Gli utilizzi dei concentratori di ossigeno sono molteplici; in alcuni casi il ricorso a queste apparecchiature serve al trattamento di patologie che si risolvono nel giro di settimane o mesi, in altri casi la terapia è a vita
I concentratori di ossigeno sono apparecchiature medicali utilizzate per somministrare l’ossigenoterapia, una terapia che risulta necessaria in tutte quelle circostanze in cui si registra un’importante diminuzione dei livelli di ossigeno nel sangue.
Grazie all’ossigenoterapia si ottiene un miglioramento dell’ossigenazione dei tessuti corporei, si riduce lo sforzo necessario alla respirazione e, conseguentemente, anche lo sforzo cardiaco, cosa fondamentale nei soggetti cardiopatici.
Senza entrare in dettagli tecnici troppo complessi, il funzionamento dei concentratori di ossigeno è sostanzialmente il seguente: l’apparecchio estrae l’ossigeno nell’aria dell’ambiente, successivamente lo convoglia in un serbatoio e, grazie a una maschera o a una cannula, lo somministra al paziente.
Di norma, un concentratore di ossigeno sfrutta una particolare tecnologia denominata “adsorbimento dell’oscillazione di pressione” (tecnologia PSA, Pressure Swing Adsorption), un processo che consente la separazione di miscele di gas.
Concentratori di ossigeno: utilizzi principali
Gli utilizzi dei concentratori di ossigeno (ma anche dei dispositivi CPAP) sono molteplici; in alcuni casi il ricorso a queste apparecchiature serve al trattamento di patologie che si risolvono nel giro di settimane o mesi, mentre in altri casi la terapia dovrà essere effettuata vita natural durante.
Fra le principali patologie croniche che richiedono il ricorso all’ossigenoterapia si ricordano per esempio la bronchite cronica, la BPCO, la fibrosi cistica, l’insufficienza cardiaca grave, l’enfisema polmonare, le malattie neurodegenerative a uno stadio avanzato, le apnee notturne ecc.
Fra le problematiche di tipo acuto si ricordano le polmoniti gravi, l’intossicazione da monossido di carbonio, gli shock anafilattici, alcune patologie che colpiscono i bambini nati prematuramente ecc.
Le decisioni relative ai livelli di concentrazione dell’ossigeno erogato dal dispositivo, così come quelle che riguardano le varie impostazioni di flusso, sono di esclusiva competenza medica e saranno quindi il medico curante o lo pneumologo a definire tutti i dettagli. Peraltro, livelli di concentrazione dell’ossigeno e impostazioni di flusso possono subire variazioni a seconda del tipo di patologia, della situazione clinica del paziente, dal tipo di attività ecc.
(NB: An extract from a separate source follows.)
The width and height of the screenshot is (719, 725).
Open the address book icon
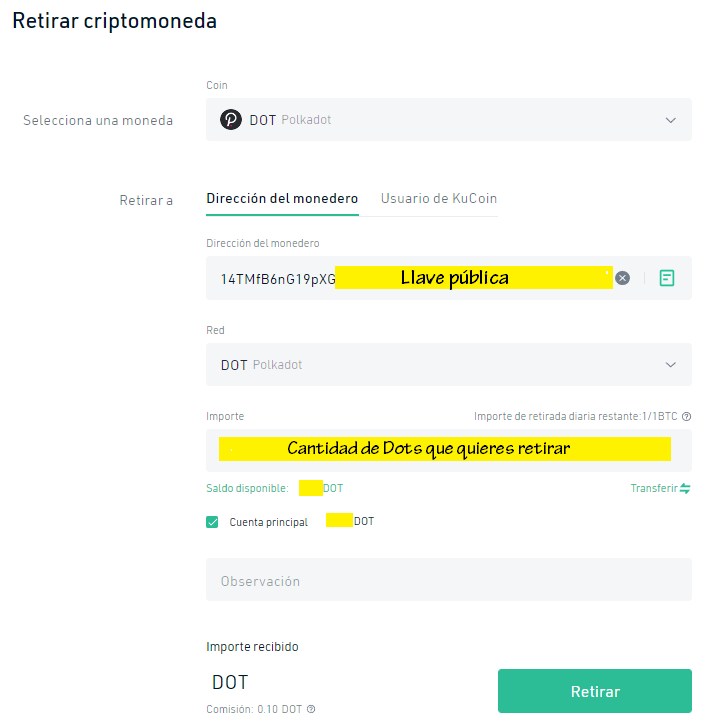tap(666, 278)
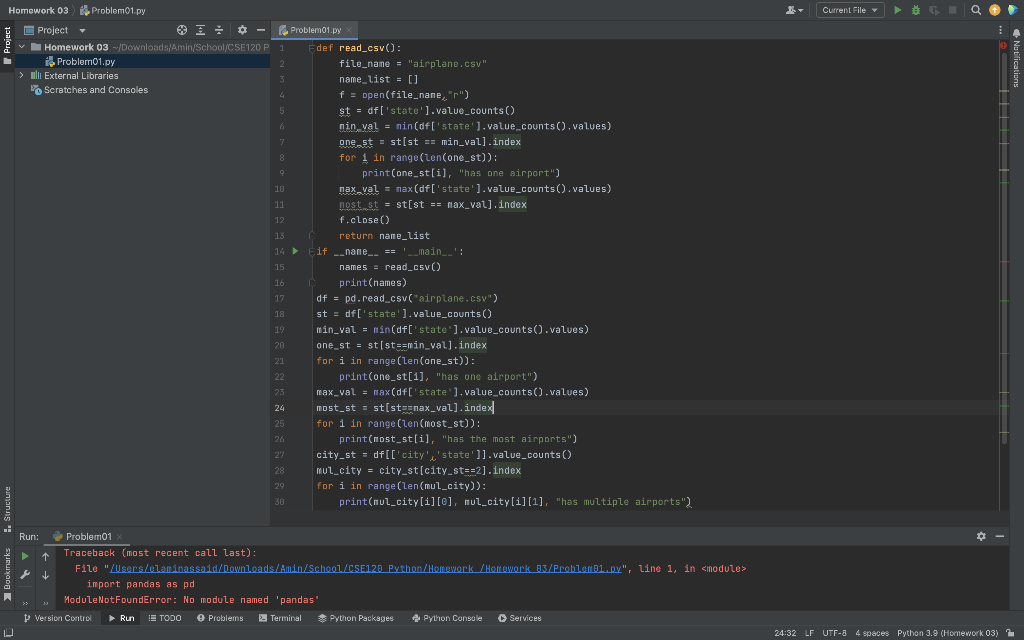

Concentratori di ossigeno: le tipologie
Si distinguono tre principali tipologie di concentratori di ossigeno: portatili, trasportabili e fissi.
I concentratori di ossigeno portatili sono dispositivi di dimensioni piuttosto ridotte che consentono una notevole libertà di movimento al paziente; possono infatti essere portati con sé molto facilmente sia in casa che fuori. Il loro limite principale è che funzionano a batteria e quindi devono essere ricaricati periodicamente.
I concentratori di ossigeno trasportabili sono una sorta di via di mezzo tra i dispositivi fissi e quelli portatili; sono più ingombranti di questi ultimi, ma possono comunque essere trasportati facilmente da una stanza all’altra e possono essere collegati alla rete elettrica quando non c’è bisogno di muoverli. La loro capacità di erogazione è di norma superiore a quella dei concentratori portatili.
I concentratori di ossigeno fissi sono una scelta indicata per le terapie che comportano una lungodegenza domestica; l’ossigenoterapia con concentratori fissi è infatti meno costosa rispetto alle altre soluzioni e inoltre garantisce una fonte di ossigeno sempre disponibile.
A seconda dello specifico caso si potrà valutare se risulta più conveniente l’acquisto di un concentratore oppure il suo noleggio; quest’ultima è ovviamente la soluzione più indicata quando la terapia deve essere somministrata per un periodo di tempo limitato.